Google has the noble ambition of wanting to power all of its operations with renewable energy, such as what you get from wind mills. Such has been furthered today, with the announcement that the Internet giant has purchased a wind farm located outside of Amarillo, Texas. Such is not a first for Google, but it says this is its largest commitment thus far.
The energy farm, Happy Hereford, generates an output of 240 MW, and is the fifth such long-term agreement Google has entered into of this nature. With this latest farm added to the numbers, Google now has contracted in excess of 570 MW of wind-generated power, something it says could power about 17,000 average households in the United States.
The Happy Hereford farm is currently under development by Chermac Energy, with Google saying it is slated to begin generating energy late in 2014. Ultimately, once it goes live, the wind farm will then create power for the Southwest Power Pool grid, of which its Mayes County data center in Oklahoma receives its power.
The arrangement works in such a way because Google says that "the current structure of the market" prevents it from directly using the energy produced by Happy Hereford.
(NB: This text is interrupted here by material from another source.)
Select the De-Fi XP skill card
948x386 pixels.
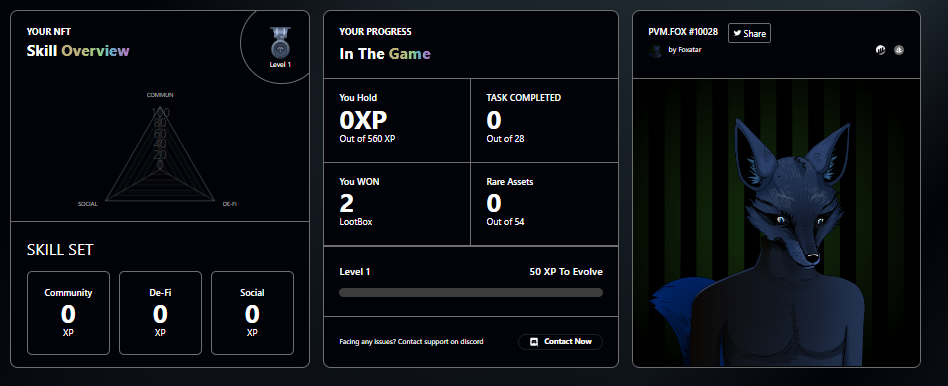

Still, says the company, the sum total of the effects of this plan will have the same results on its carbon footprint as if it were harnessing it directly.
Once Google buys the renewable energy, it says, they will sell the energy to the wholesale market and retire the energy credits, using whatever extra credits it might have to lower its carbon footprint elsewhere. This arrangement is similar in nature to ones it has already entered in to in Oklahoma and Iowa.